Exercise brief: Could you retype all of the entries below word for word?

(Records shown begins)

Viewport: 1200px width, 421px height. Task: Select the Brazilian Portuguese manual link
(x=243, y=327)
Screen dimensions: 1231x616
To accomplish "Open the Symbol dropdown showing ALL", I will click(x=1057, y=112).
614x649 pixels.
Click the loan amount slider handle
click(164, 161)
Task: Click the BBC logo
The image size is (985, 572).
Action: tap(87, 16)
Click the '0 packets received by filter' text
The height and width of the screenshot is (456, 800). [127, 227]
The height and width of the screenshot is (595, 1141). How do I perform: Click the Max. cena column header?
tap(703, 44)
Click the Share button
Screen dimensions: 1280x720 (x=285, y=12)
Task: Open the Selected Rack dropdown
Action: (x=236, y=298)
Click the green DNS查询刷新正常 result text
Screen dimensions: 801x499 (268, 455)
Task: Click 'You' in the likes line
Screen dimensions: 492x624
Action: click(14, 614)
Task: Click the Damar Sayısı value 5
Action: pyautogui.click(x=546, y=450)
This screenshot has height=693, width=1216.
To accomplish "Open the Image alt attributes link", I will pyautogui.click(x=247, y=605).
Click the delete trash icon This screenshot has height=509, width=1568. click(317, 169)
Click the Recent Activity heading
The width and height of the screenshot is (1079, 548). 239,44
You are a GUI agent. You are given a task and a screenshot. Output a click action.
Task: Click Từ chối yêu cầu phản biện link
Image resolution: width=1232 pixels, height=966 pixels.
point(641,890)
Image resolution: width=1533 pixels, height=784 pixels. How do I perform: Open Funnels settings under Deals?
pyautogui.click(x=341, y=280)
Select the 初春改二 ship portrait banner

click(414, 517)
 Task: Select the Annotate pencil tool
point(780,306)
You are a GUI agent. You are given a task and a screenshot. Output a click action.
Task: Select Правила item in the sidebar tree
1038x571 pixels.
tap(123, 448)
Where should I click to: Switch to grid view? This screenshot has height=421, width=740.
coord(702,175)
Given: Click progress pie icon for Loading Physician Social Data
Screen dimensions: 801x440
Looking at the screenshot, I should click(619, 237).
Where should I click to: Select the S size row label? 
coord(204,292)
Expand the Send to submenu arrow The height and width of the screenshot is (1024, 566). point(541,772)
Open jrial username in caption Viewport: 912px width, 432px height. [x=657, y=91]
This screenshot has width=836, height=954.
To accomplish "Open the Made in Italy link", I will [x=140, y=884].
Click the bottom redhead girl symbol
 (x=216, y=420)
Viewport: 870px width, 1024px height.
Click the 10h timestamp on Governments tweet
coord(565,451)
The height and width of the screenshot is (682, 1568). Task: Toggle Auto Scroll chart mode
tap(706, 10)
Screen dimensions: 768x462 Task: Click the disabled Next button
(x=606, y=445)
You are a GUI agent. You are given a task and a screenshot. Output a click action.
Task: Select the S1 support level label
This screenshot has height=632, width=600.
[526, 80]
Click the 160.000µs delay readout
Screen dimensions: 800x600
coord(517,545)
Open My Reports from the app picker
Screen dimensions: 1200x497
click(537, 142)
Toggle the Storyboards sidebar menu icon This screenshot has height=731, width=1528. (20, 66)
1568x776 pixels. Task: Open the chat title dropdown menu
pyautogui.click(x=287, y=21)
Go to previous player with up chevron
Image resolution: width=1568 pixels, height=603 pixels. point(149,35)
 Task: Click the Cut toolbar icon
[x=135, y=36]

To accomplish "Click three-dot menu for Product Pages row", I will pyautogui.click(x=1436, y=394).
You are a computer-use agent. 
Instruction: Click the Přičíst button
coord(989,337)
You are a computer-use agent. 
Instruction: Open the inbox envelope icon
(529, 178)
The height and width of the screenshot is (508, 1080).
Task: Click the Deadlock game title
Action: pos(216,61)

(Records shown ends)

Expected answer:
Viewport: 1200px width, 421px height. Task: Select the Brazilian Portuguese manual link
(x=243, y=327)
Screen dimensions: 1231x616
To accomplish "Open the Symbol dropdown showing ALL", I will click(x=1057, y=112).
614x649 pixels.
Click the loan amount slider handle
click(164, 161)
Task: Click the BBC logo
The image size is (985, 572).
Action: tap(87, 16)
Click the '0 packets received by filter' text
The height and width of the screenshot is (456, 800). [127, 227]
The height and width of the screenshot is (595, 1141). How do I perform: Click the Max. cena column header?
tap(703, 44)
Click the Share button
Screen dimensions: 1280x720 (x=285, y=12)
Task: Open the Selected Rack dropdown
Action: (x=236, y=298)
Click the green DNS查询刷新正常 result text
Screen dimensions: 801x499 (268, 455)
Task: Click 'You' in the likes line
Screen dimensions: 492x624
Action: click(14, 614)
Task: Click the Damar Sayısı value 5
Action: pyautogui.click(x=546, y=450)
This screenshot has height=693, width=1216.
To accomplish "Open the Image alt attributes link", I will pyautogui.click(x=247, y=605).
Click the delete trash icon This screenshot has height=509, width=1568. click(317, 169)
Click the Recent Activity heading
The width and height of the screenshot is (1079, 548). 239,44
You are a GUI agent. You are given a task and a screenshot. Output a click action.
Task: Click Từ chối yêu cầu phản biện link
Image resolution: width=1232 pixels, height=966 pixels.
point(641,890)
Image resolution: width=1533 pixels, height=784 pixels. How do I perform: Open Funnels settings under Deals?
pyautogui.click(x=341, y=280)
Select the 初春改二 ship portrait banner

click(414, 517)
 Task: Select the Annotate pencil tool
point(780,306)
You are a GUI agent. You are given a task and a screenshot. Output a click action.
Task: Select Правила item in the sidebar tree
1038x571 pixels.
tap(123, 448)
Where should I click to: Switch to grid view? This screenshot has height=421, width=740.
coord(702,175)
Given: Click progress pie icon for Loading Physician Social Data
Screen dimensions: 801x440
Looking at the screenshot, I should click(619, 237).
Where should I click to: Select the S size row label? 
coord(204,292)
Expand the Send to submenu arrow The height and width of the screenshot is (1024, 566). point(541,772)
Open jrial username in caption Viewport: 912px width, 432px height. [x=657, y=91]
This screenshot has width=836, height=954.
To accomplish "Open the Made in Italy link", I will [x=140, y=884].
Click the bottom redhead girl symbol
 (x=216, y=420)
Viewport: 870px width, 1024px height.
Click the 10h timestamp on Governments tweet
coord(565,451)
The height and width of the screenshot is (682, 1568). Task: Toggle Auto Scroll chart mode
tap(706, 10)
Screen dimensions: 768x462 Task: Click the disabled Next button
(x=606, y=445)
You are a GUI agent. You are given a task and a screenshot. Output a click action.
Task: Select the S1 support level label
This screenshot has height=632, width=600.
[526, 80]
Click the 160.000µs delay readout
Screen dimensions: 800x600
coord(517,545)
Open My Reports from the app picker
Screen dimensions: 1200x497
click(537, 142)
Toggle the Storyboards sidebar menu icon This screenshot has height=731, width=1528. (20, 66)
1568x776 pixels. Task: Open the chat title dropdown menu
pyautogui.click(x=287, y=21)
Go to previous player with up chevron
Image resolution: width=1568 pixels, height=603 pixels. point(149,35)
 Task: Click the Cut toolbar icon
[x=135, y=36]

To accomplish "Click three-dot menu for Product Pages row", I will pyautogui.click(x=1436, y=394).
You are a computer-use agent. 
Instruction: Click the Přičíst button
coord(989,337)
You are a computer-use agent. 
Instruction: Open the inbox envelope icon
(529, 178)
The height and width of the screenshot is (508, 1080).
Task: Click the Deadlock game title
Action: pos(216,61)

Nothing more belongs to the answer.